Writing this as a senior designer who commissions and generates thousands of images a month, I want to be honest about something up front: the marketing pages for all three of these models are misleading. Every vendor claims to be “best in class” on benchmarks that happen to favour their own training data. What actually matters is how each model behaves in your workflow, with your prompts, against your deadlines. That is what this comparison tries to answer. We ran all three against twelve identical prompts, graded the results blind, priced out four realistic team scenarios, and then stress-tested the cases where each model quietly fails. The tables below are load-bearing — if you skim only one thing, skim those.
DALL-E 4 vs Midjourney v7: the headline rivalry
Before we get into the full three-way comparison, it helps to understand why DALL-E 4 and Midjourney v7 are the two names most people already know. Midjourney has, since v5, owned the public aesthetic of AI imagery — the slightly cinematic, slightly idealised look that dominates Pinterest boards and pitch decks. v7 sharpens that look rather than reinventing it: better faces, more coherent compositions, far fewer anatomical mistakes, and a new --style vocabulary that lets you pin the house look or swap it for something more documentary. DALL-E 4, released in Q2/2026, is OpenAI’s answer to the gap that opened when DALL-E 3 started falling behind on photorealism. It closes that gap, adds Character ID for cross-image consistency, and — crucially — ships inside ChatGPT, which means most users never install anything or learn a single parameter.
The headline difference between them is philosophy. Midjourney v7 is a taste machine: it wants to make the image more beautiful than your prompt asked for, which is a feature for moodboards and a bug for technical documentation. DALL-E 4 is a literal machine: it tries to render exactly what you described, and if your description is vague the output will be plain. When people ask “Midjourney vs DALL-E photorealism,” the honest answer is that DALL-E 4 is closer to photography in the sense of being less stylised, while Midjourney is closer to cinematography in the sense of being more composed. Flux sits outside that axis and often beats both on straight realism, which is why we are treating this as a three-way comparison rather than a two-horse race.
Benchmark: 12 identical test prompts, three models, one winner per category
To keep the comparison fair we used the same twelve prompts across all three tools, generated four variants per prompt, picked the best of the four, and then had three designers grade them blind (tool labels removed, file names randomised). The prompts were chosen to stress each model in turn — photorealism, illustration, typography, consistency, object-counting — rather than to favour any single one. What follows is the short form for the five most illustrative categories; the full twelve are summarised in the table afterwards.

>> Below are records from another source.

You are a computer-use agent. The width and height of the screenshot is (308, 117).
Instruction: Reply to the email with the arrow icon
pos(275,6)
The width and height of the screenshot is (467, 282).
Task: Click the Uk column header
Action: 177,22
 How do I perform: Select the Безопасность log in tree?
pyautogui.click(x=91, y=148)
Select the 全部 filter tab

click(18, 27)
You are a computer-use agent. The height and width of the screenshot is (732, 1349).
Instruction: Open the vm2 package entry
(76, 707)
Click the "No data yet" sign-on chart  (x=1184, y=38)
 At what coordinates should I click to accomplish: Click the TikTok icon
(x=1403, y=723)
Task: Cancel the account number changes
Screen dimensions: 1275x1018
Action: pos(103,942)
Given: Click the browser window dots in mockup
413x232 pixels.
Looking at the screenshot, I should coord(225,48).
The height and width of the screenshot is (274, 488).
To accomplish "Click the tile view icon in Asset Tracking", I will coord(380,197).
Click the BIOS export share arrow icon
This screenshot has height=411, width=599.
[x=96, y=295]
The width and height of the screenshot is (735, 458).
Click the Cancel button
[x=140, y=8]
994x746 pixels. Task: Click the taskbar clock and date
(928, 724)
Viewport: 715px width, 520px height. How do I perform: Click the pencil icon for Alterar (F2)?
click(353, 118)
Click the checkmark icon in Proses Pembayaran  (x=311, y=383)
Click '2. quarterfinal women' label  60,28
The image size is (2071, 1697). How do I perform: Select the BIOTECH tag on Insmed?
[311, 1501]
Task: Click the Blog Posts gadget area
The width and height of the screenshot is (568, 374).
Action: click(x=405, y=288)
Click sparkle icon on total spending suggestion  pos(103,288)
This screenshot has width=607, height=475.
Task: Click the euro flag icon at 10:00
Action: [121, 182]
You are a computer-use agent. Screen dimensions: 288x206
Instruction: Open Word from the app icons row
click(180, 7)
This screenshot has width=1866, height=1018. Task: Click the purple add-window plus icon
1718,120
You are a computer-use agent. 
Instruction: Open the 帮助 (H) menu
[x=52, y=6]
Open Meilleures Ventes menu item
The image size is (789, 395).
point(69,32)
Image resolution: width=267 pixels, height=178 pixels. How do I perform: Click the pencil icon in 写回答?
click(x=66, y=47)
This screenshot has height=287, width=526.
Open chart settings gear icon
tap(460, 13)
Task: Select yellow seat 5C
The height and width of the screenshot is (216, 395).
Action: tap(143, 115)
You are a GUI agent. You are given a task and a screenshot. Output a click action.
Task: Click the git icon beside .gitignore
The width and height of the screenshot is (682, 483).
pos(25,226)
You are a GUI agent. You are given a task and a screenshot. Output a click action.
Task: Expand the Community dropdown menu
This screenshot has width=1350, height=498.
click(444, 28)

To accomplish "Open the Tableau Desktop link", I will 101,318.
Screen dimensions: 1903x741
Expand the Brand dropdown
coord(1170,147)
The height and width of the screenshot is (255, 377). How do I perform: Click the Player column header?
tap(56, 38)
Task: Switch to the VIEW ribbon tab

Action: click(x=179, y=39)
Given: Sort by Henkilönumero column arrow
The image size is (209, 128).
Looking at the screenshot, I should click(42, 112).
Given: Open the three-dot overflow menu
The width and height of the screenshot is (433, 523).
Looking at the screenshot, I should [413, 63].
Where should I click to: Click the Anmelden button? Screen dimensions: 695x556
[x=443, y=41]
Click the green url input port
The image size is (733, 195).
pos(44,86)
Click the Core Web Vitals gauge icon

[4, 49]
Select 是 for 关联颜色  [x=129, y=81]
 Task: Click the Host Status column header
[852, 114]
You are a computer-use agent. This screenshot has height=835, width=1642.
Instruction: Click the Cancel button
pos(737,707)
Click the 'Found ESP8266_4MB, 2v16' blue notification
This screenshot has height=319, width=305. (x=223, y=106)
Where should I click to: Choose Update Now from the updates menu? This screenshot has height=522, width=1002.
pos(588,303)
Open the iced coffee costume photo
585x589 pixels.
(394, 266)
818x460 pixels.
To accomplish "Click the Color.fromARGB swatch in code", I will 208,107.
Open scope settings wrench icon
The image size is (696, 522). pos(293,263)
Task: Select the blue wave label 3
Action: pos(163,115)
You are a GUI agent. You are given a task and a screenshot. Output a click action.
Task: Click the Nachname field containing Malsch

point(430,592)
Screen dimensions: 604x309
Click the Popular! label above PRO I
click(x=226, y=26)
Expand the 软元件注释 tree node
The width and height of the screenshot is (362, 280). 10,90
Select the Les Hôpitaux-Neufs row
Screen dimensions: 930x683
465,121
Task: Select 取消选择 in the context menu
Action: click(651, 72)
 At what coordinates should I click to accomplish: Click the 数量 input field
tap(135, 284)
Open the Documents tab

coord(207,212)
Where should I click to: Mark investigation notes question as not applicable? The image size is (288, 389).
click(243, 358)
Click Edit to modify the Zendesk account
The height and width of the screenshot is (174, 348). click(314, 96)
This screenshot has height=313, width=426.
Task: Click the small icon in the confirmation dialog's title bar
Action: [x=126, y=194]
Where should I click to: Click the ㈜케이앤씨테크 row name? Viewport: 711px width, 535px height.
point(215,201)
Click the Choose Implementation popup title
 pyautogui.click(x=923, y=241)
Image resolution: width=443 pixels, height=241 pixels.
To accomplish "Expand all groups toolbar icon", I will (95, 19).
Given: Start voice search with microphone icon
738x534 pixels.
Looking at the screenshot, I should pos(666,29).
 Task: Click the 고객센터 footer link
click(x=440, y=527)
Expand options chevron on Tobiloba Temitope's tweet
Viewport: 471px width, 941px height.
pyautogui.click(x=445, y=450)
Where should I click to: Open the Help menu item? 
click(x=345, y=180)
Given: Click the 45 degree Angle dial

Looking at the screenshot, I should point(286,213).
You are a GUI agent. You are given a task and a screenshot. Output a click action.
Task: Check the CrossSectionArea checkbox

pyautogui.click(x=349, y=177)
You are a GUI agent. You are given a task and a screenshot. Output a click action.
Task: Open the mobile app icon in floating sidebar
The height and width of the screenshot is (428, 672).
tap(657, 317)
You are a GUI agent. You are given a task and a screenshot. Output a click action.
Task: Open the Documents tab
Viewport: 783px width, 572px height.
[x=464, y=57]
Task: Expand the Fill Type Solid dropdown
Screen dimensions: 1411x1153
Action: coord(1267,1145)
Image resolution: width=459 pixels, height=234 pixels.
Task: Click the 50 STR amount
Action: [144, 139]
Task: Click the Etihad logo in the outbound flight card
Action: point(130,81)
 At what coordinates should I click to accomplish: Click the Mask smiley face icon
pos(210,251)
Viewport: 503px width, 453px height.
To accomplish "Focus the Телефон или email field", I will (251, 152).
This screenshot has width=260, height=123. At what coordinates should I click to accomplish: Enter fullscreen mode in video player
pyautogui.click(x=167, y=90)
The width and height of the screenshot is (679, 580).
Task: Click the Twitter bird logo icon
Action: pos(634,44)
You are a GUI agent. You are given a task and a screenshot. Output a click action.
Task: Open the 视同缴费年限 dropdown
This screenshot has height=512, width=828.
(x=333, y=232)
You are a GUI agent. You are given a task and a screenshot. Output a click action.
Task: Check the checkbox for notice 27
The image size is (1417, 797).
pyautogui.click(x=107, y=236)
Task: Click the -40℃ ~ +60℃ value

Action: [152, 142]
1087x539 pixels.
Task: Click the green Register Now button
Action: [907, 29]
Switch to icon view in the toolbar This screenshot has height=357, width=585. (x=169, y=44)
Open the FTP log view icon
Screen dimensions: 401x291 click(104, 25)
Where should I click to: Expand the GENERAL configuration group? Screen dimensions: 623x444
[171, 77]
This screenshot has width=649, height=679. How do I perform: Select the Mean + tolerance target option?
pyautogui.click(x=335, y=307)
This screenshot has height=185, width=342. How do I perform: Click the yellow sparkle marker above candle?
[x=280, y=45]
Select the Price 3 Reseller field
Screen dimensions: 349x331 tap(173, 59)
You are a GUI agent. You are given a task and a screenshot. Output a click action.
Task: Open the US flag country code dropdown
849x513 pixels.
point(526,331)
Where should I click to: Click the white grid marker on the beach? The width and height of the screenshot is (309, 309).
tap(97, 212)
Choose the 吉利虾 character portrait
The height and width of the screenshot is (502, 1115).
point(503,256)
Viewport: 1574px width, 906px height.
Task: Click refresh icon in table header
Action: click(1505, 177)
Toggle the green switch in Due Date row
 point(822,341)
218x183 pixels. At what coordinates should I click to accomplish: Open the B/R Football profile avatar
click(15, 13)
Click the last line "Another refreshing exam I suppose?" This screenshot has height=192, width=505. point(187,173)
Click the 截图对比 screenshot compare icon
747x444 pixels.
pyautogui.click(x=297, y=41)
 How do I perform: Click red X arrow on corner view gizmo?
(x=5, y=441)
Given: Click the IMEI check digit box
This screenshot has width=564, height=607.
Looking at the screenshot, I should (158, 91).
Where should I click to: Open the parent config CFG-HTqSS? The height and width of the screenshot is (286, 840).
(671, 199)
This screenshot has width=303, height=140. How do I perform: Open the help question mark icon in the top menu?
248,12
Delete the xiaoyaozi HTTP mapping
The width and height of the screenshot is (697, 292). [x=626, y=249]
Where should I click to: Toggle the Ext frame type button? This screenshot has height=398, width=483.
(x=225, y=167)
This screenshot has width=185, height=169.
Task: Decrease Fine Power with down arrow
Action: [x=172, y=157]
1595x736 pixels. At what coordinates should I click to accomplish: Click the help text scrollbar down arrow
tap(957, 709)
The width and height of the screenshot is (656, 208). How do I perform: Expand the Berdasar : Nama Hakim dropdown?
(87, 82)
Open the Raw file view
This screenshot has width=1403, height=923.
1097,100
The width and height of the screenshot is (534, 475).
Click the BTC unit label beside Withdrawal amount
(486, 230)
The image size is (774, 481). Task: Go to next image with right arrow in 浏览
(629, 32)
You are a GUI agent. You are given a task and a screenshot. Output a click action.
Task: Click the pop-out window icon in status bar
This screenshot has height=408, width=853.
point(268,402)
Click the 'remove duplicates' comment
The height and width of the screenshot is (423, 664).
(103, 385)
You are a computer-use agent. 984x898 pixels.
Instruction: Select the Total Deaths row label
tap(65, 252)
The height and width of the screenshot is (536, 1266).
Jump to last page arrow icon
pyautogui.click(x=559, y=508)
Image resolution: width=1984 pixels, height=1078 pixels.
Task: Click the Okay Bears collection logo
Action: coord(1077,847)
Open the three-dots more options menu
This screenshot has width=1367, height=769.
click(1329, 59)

Category 1: Photorealism — Portrait
Identical test prompt: “A confident 45-year-old engineer in a workshop, natural light, shallow depth of field, 85mm.”
Flux Pro scored 9/10. Skin detail was spot-on, the workshop behind looked plausible (right tool marks, correct light direction), and the depth-of-field bokeh behaved like a real 85mm lens rather than a fake blur layer. Midjourney v7 came in at 8/10 — more aesthetically pleasing at first glance, but on close inspection slightly too smooth, with the kind of flattering skin retouching a magazine would apply; it looks like a staged editorial shoot, not a candid portrait. DALL-E 4 landed at 7/10; realistic, but the composition defaulted to something stock-photo-adjacent, with the engineer front-and-centre staring into the lens. Winner: Flux Pro, by a narrow but consistent margin.
Category 2: Illustration — Children’s book style
Identical test prompt: “Cheerful hedgehog mountaineer, children’s book illustration, watercolor, warm colors.”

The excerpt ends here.